* **Task instructions**
1: In the court opinion on meat inspection overtime charges, during which hours did the plaintiff begin operating exclusively in 1968?
2: Write the next part of the court opinion on meat inspection overtime charges, starting right after the last sentence shown.

* **Extract provided**
· · · · · · ·

Opinion
No. 72-1256. Summary Calendar.
Rule 18, 5 Cir.; see Isbell Enterprises, Inc., v. Citizens Casualty Co. of New York, 5 Cir. 1970, 431 F.2d 409, Part I.
July 28, 1972.
Jack B. Manning, Houston, Tex. (Bean Manning, Houston, Tex., of counsel), for plaintiff-appellant.
James R. Gough, Asst. U.S. Atty., Houston, Tex., for defendant-appellee.
Appeal from the United States District Court for the Southern District of Texas.
Before JOHN R. BROWN, Chief Judge, and GOLDBERG and MORGAN, Circuit Judges.
Plaintiff, Roy Bryant Cattle Company, instituted this action in federal district court under the provisions of the Tucker Act, 28 U.S.C.A. § 1346, to recover monies allegedly wrongfully paid to the United States Department of Agriculture for overtime services performed by federal meat inspectors at the plaintiff's meat processing establishment in Houston, Texas. The district court granted the defendant's motion for summary judgment, and we affirm.
The undisputed facts are that Roy Bryant Cattle Company commenced operations as a meat processing plant subject to the Federal Meat Inspection Act, 21 U.S.C.A. §§ 601 et seq., in February of 1968. Pursuant to the provisions of that Act, the Consumer and Marketing Service of the Department of Agriculture assigned the plaintiff an establishment number and proceeded to provide the company with inspection service. At the outset the company operated for eight hours during the day, and the Department was able to tie the plaintiff into a patrol assignment in which several federal meat inspectors serviced the Roy Bryant Cattle Co. and Armour Company, a large processing plant approximately two miles from the plaintiff's establishment. The upshot of this patrol assignment was that the plaintiff received eight hours of free inspection service every work day. Sometime in 1968 the plaintiff began operating exclusively between the hours of 12 midnight and 8:30 a. m., which is outside the operating hours observed by the majority of the meat packing establishments throughout the Houston, Texas area. This metamorphosis engendered an administrative determination by the Department of Agriculture that the plaintiff was not operating within reasonable hours. Accordingly, the Department altered its inspection patrol assignments and began charging the plaintiff for an inspector's overtime work at the rate of three-and-one-half hours per day. The plaintiff paid almost $15,000 in overtime charges for more than two-and-one-half years and then instituted this suit to recover those payments. Sustaining the Department of Agriculture's interpretation of its own regulations, the district court held that the overtime charges paid by the plaintiff were properly assessed and collected.
On appeal the sole issue which commands our attention is the reasonableness of the Department of Agriculture's interpretation of the following regulation:
"The management of an official establishment, an importer, or an exporter desiring to work under conditions which will require the services of an employee of the Program on a Saturday, Sunday, or holiday, or for more than 8 hours on any other day, shall sufficiently in advance of the period of overtime, request the officer in charge or his assistant to furnish inspection services during such overtime period, and shall pay the Administrator therefor $8.00 per hour to reimburse the Service for the cost of the inspection service so furnished. . . ."

· · · · · · ·

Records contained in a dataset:
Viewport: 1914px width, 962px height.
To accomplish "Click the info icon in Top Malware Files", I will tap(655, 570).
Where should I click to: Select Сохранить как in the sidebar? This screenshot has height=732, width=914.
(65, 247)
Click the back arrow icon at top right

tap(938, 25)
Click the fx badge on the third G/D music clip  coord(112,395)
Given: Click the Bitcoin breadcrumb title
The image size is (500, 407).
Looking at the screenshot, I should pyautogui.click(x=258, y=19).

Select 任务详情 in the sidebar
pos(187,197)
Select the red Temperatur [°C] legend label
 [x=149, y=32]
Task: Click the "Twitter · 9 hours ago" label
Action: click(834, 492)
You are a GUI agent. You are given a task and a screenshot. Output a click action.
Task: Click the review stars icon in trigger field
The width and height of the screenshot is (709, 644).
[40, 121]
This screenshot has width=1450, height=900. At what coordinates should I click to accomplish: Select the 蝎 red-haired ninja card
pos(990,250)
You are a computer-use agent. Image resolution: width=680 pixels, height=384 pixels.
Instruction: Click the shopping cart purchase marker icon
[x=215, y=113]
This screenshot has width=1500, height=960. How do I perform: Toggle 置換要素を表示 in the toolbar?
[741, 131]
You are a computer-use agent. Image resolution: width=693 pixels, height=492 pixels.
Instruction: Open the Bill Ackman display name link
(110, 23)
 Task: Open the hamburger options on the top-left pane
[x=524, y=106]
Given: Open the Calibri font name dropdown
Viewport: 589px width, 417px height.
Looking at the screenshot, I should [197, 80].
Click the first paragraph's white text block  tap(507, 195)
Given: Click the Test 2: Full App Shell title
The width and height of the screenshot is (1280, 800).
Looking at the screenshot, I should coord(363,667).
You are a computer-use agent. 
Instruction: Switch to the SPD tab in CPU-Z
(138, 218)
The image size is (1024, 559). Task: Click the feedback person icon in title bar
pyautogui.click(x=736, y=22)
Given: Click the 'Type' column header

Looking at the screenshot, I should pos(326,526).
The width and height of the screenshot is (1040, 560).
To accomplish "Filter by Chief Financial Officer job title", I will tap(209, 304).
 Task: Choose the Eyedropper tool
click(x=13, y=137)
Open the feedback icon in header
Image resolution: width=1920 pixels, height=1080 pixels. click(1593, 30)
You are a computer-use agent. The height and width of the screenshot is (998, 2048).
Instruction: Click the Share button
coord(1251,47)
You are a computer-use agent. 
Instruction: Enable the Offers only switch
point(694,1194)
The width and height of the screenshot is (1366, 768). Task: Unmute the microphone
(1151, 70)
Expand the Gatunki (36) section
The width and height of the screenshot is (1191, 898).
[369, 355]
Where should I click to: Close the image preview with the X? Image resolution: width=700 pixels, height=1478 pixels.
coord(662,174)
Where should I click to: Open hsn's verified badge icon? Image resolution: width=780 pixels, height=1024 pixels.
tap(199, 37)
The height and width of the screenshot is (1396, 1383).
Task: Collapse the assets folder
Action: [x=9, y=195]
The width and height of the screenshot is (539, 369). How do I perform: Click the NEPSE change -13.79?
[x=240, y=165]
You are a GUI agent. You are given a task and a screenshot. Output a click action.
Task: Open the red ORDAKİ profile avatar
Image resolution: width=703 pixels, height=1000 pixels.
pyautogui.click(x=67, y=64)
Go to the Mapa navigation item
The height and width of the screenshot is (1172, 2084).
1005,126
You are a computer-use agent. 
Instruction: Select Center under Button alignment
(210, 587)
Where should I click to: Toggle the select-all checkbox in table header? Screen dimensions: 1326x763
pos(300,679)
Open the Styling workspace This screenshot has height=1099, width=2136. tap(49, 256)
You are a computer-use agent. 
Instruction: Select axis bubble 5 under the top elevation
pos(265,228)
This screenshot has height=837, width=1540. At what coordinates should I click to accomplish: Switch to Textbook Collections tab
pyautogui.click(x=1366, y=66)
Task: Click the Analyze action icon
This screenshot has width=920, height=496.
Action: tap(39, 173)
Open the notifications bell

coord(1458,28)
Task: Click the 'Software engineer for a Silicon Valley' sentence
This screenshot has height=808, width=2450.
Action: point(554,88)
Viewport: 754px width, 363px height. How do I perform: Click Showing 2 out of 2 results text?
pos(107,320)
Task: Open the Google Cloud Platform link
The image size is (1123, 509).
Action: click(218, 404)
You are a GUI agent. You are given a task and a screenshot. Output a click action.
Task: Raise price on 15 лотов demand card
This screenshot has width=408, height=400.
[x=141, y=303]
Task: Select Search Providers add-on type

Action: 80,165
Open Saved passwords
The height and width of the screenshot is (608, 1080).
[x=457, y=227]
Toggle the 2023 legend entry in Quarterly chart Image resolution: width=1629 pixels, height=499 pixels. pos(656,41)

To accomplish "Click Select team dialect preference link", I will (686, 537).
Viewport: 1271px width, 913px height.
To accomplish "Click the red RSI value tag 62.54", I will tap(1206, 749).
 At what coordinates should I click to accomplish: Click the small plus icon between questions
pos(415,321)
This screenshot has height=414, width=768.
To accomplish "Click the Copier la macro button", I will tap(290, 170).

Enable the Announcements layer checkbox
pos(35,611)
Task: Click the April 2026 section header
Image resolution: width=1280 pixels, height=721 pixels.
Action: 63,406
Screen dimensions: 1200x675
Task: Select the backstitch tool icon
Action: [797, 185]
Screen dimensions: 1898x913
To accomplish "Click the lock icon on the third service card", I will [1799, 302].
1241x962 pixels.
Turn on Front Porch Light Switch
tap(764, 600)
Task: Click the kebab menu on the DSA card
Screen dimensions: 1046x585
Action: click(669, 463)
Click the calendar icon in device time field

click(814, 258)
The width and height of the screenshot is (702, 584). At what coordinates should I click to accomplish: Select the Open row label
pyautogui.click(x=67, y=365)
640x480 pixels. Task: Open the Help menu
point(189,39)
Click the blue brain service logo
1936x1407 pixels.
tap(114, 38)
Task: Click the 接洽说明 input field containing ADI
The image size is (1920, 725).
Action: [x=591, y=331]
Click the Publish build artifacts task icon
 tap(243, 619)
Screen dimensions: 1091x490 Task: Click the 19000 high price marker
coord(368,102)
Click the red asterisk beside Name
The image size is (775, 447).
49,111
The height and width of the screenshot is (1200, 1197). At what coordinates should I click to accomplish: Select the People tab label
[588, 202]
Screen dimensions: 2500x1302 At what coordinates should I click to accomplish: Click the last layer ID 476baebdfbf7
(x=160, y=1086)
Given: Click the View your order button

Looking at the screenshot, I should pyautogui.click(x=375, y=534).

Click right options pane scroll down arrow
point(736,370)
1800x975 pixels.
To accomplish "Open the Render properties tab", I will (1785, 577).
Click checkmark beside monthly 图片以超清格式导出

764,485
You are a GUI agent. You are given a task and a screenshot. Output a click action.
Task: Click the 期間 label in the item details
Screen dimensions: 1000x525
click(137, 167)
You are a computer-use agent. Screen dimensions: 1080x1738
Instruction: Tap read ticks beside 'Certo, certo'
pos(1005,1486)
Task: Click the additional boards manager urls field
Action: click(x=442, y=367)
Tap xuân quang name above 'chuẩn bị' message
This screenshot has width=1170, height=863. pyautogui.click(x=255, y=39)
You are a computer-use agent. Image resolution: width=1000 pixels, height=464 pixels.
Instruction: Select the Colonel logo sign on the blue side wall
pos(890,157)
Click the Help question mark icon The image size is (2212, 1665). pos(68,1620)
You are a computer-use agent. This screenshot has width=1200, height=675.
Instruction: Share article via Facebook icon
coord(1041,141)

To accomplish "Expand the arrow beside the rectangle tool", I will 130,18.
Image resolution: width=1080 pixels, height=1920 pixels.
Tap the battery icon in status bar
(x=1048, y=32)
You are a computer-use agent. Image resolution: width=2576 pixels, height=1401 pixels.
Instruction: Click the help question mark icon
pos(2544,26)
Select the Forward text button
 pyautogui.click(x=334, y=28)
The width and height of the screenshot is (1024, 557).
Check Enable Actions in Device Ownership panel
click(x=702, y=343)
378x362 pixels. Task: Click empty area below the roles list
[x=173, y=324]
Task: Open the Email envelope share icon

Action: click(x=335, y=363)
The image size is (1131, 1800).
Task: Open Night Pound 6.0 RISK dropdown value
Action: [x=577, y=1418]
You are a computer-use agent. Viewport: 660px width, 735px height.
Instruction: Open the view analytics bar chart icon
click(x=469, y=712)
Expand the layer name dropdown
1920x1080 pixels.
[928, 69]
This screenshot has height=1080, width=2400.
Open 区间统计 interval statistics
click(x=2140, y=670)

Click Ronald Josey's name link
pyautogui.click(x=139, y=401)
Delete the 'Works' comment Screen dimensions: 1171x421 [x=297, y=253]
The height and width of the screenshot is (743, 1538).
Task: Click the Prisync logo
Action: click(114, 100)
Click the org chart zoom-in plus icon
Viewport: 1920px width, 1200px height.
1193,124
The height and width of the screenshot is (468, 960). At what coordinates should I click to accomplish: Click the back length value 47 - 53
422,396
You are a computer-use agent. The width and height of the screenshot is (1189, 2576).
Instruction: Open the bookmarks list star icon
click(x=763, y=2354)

· · · · · · ·

* **Responses to the tasks**
1: Between 12 midnight and 8:30 a.m.

2:
9 C.F.R. § 307.4. It is the plaintiff's contention that this regulation does not require the payment of overtime charges for inspection services unless a meat processor utilizes the services of an inspector in its own establishment for more than eight hours in any one day (excluding a Saturday, Sunday, or holiday). In other words, the company claims that this administrative directive entitles it to eight hours of free meat inspection every normal working day. The Department of Agriculture, on the other hand, has consistently interpreted the phrase "8 hours on any other day" as referring to the eight hours that an inspector works during a given day. Thus, it is the Department's position that any time an inspector labors for the Department more than eight hours a day the regulation authorizes the agency to be reimbursed by the meat processor for overtime pay to that inspector, regardless of whether or not all eight hours of non-overtime pay were spent in any one establishment. Finding the Department's interpretation of the above regulation to be entirely reasonable, we affirm the judgment of the district court.
When a court is faced with the construction of an administrative dictate, "it is an axiom of judicial review that an administrative agency's interpretation of its own regulation . . . be accorded the greatest deference." Allen M. Campbell Co. General Contractors, Inc. v. Lloyd Wood Construction Co., 5 Cir. 1971, 446 F.2d 261, 265. Indeed, the agency's interpretation is deemed controlling as long as it is one of several reasonable interpretations and even though the chosen exegesis may not appear quite as reasonable as some other construction. See, e. g., Udall v. Tallman, 1964, 380 U.S. 1, 85 S.Ct. 792, 13 L.Ed.2d 616, and cases cited therein. In the instant case the Department of Agriculture's interpretation of its "overtime" regulation quite clearly implements the policy inherent in the enabling legislation: that is, to reimburse the Department for necessary overtime expenses. Moreover, we find the application of that interpretation particularly reasonable within the factual context of the present case.
The enabling legislation provides as follows:
"The Secretary of Agriculture is authorized in his discretion, to pay employees of the Bureau of Animal Industry employed in establishments subject to the provisions of the Meat Inspection Act, for all overtime work performed at such establishments, at such rates as he may determine, and to accept from such establishments wherein such overtime work is performed reimbursement for any sums paid out by him for such overtime work."
7 U.S.C.A. § 394.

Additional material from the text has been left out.